▶ Records provided:
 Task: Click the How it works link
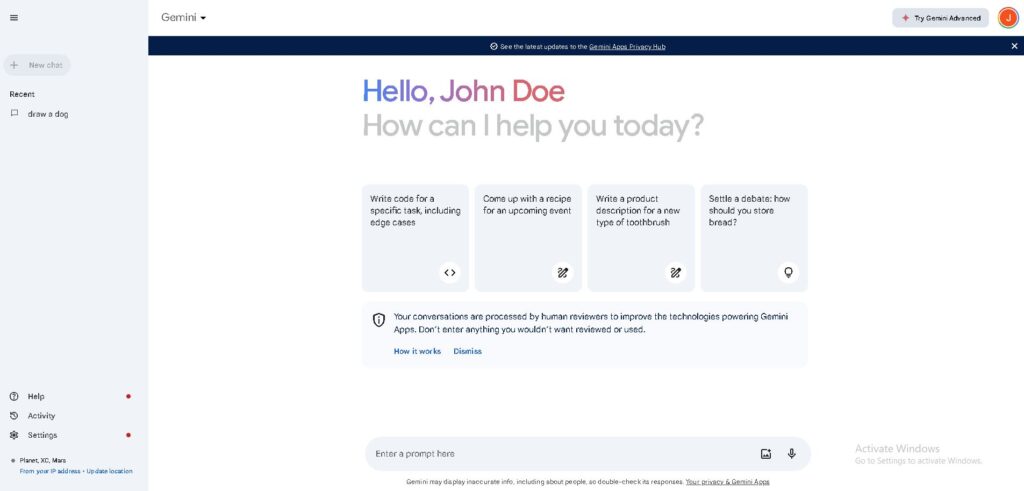(x=417, y=351)
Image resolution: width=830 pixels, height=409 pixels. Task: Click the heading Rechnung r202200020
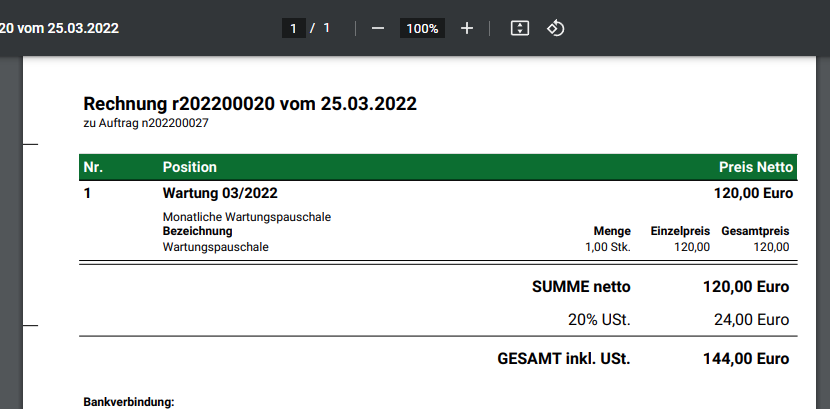tap(250, 104)
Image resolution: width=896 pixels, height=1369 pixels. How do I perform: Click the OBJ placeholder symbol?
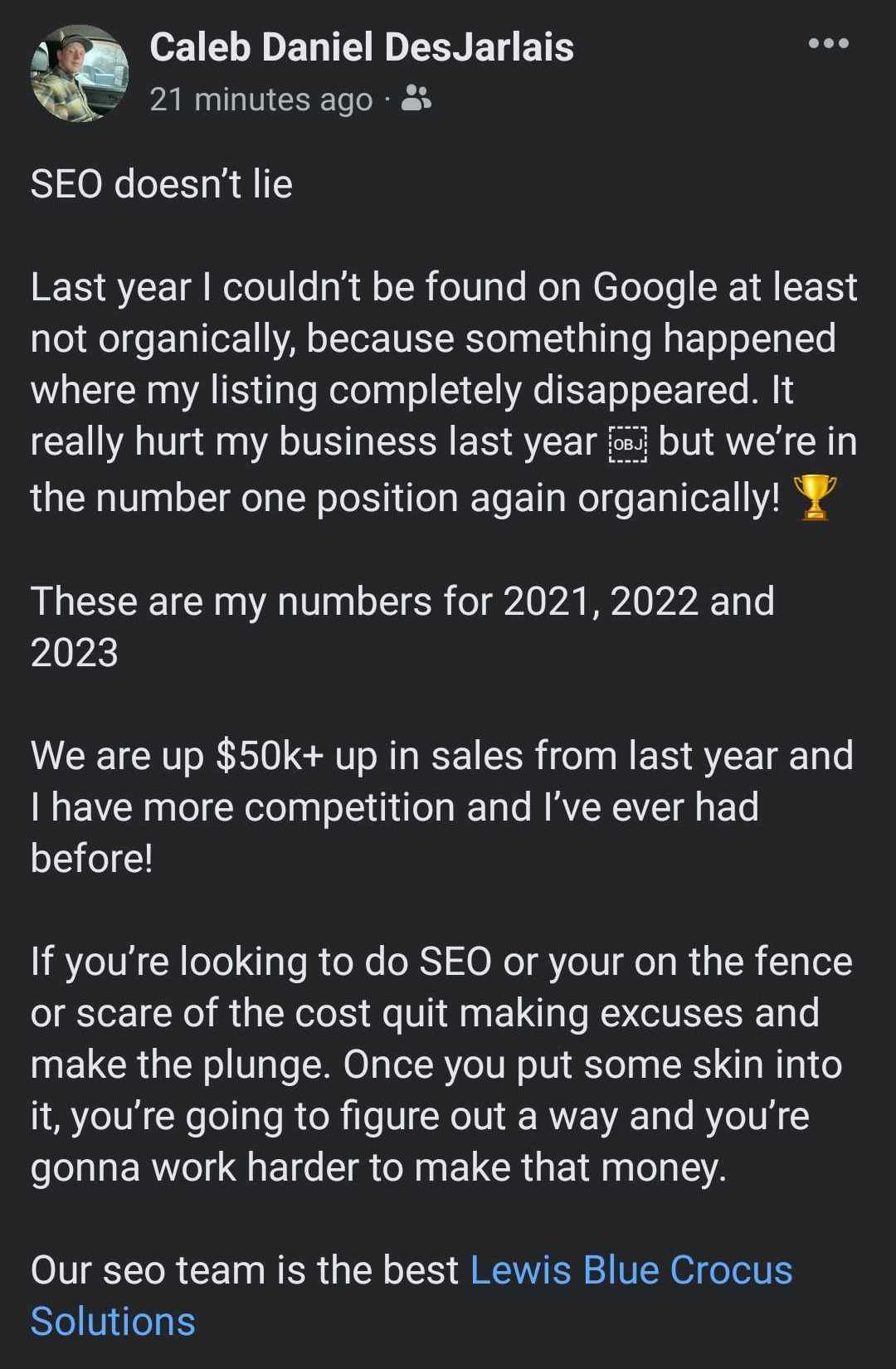628,444
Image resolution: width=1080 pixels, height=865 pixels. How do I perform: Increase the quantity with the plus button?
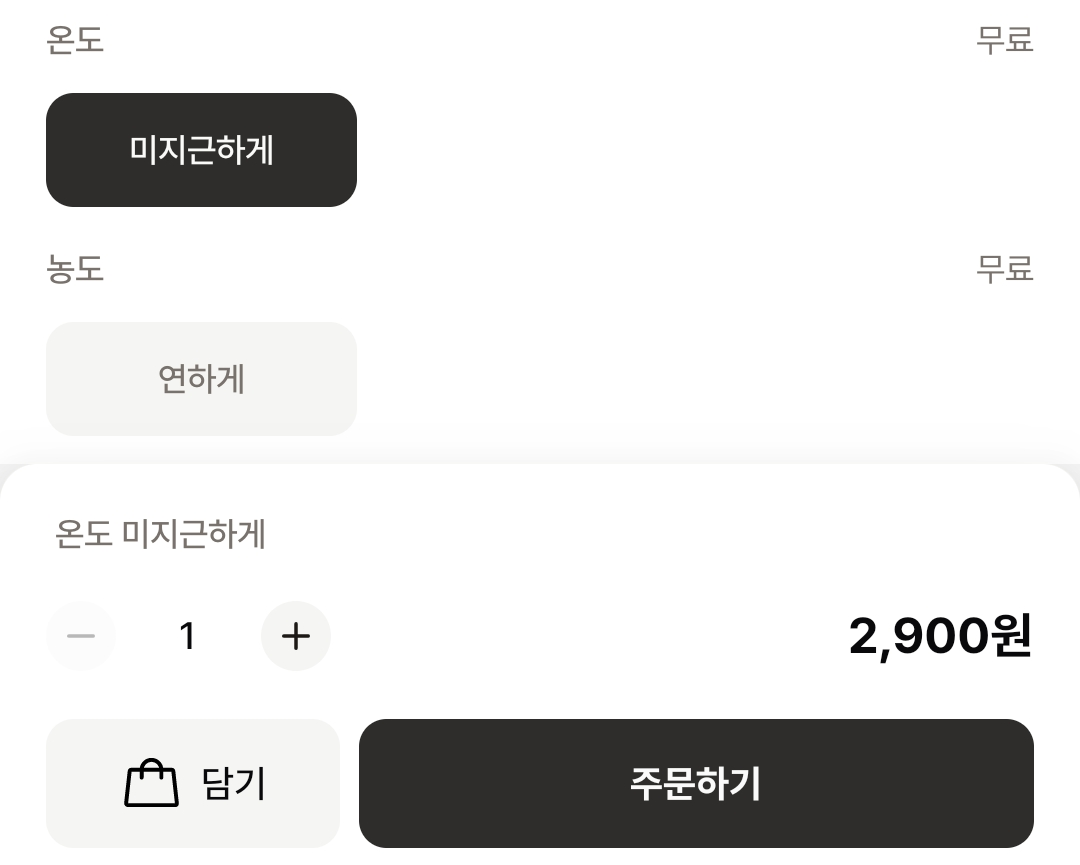point(296,636)
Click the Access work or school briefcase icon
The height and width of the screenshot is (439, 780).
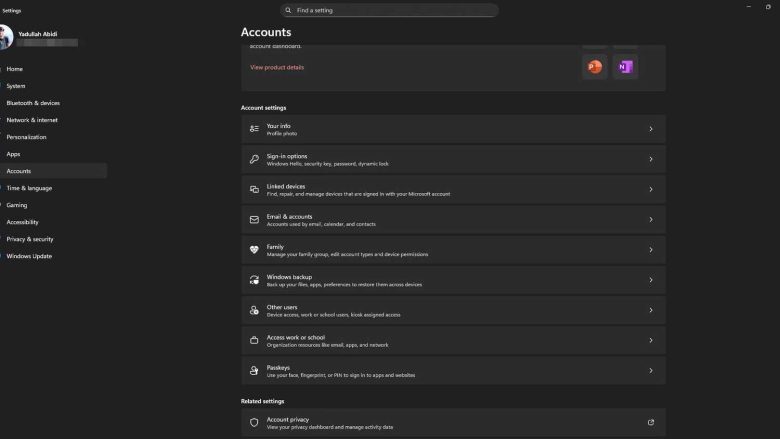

▶ Problem statement: Render every line of the entries above as a Markdown table with the columns "Row" and "Line," numbering the rows, skipping blank lines, and leaving out the pictures.

▶ Worked answer:
| Row | Line |
|---|---|
| 1 |  Task: Click the How it works link |
| 2 | (x=417, y=351) |
| 3 | Image resolution: width=830 pixels, height=409 pixels. Task: Click the heading Rechnung r202200020 |
| 4 | tap(250, 104) |
| 5 | Image resolution: width=896 pixels, height=1369 pixels. How do I perform: Click the OBJ placeholder symbol? |
| 6 | 628,444 |
| 7 | Image resolution: width=1080 pixels, height=865 pixels. How do I perform: Increase the quantity with the plus button? |
| 8 | point(296,636) |
| 9 | Click the Access work or school briefcase icon |
| 10 | The height and width of the screenshot is (439, 780). |